Le premier est le roi du fast-food, McDonald’s : après avoir vendu 80% de ses restaurants en Chine en 2017 au fonds d’investissement américain Carlyle et au consortium chinois Citic pour la somme de 2,1 milliards de $, le groupe aux arches jaunes vient d’annoncer racheter la part qu’il avait vendu six ans plus tôt à Carlyle.
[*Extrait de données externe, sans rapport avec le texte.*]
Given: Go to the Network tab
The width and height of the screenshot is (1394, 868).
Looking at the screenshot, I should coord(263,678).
Ce rachat portera la participation totale de McDonald’s à 48 % dans ses opérations chinoises, le groupe ayant précédemment conservé 20%, tandis que celle de Citic restera inchangée (52%).

Cette opération est un joli coup pour Carlyle puisque la vente va rapporter aux investisseurs 6,7 fois leur mise ! Mais quid de McDonald’s ? Qu’est ce qui explique un tel revirement ?
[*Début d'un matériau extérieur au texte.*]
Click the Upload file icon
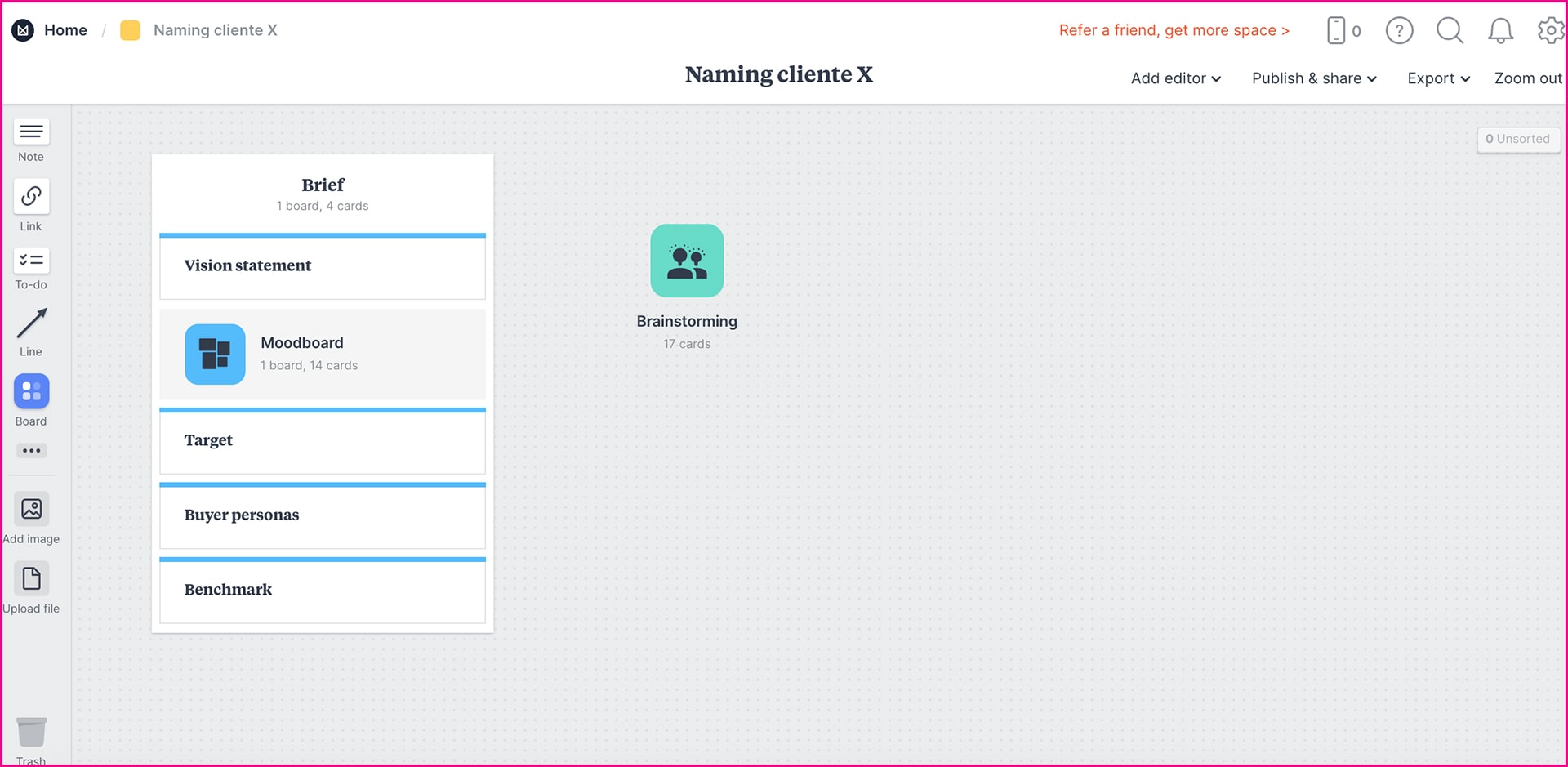 [31, 579]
Il faut remonter à 2017 : à l’époque, le géant du fast-food nourrissait un ambitieux projet d’expansion à travers l’Empire du Milieu, mais ne souhaitait pas utiliser ses fonds propres pour le financer. Ainsi, grâce à l’alliance entre Carlyle et Citic, le détenteur de la marque Big Mac a pu doubler en cinq ans le nombre de ses restaurants en Chine (5 500 enseignes) sans débourser un sou !
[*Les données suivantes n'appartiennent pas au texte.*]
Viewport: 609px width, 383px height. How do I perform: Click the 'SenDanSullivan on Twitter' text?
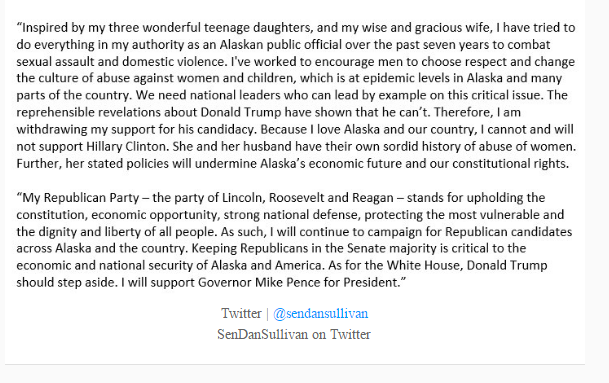pyautogui.click(x=294, y=334)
Ce rythme d’ouverture se poursuit d’ailleurs jusqu’à ce jour : en 2023, le groupe a ouvert un McDonald’s en Chine toutes les 10 heures, soit 900 au total ! L’objectif étant d’opérer – en franchise pour la plupart – plus de 10 000 « Màidāngláo » ( 麦当劳) d’ici 2028.

Aujourd’hui, malgré le ralentissement économique, McDonald’s croit plus que jamais au potentiel du marché chinois, notamment dans les villes de 2nd et de 3ème tiers. Ainsi, en rachetant ses parts, le groupe souhaite s’assurer que la croissance attendue sur ce marché, se réalise selon ses souhaits.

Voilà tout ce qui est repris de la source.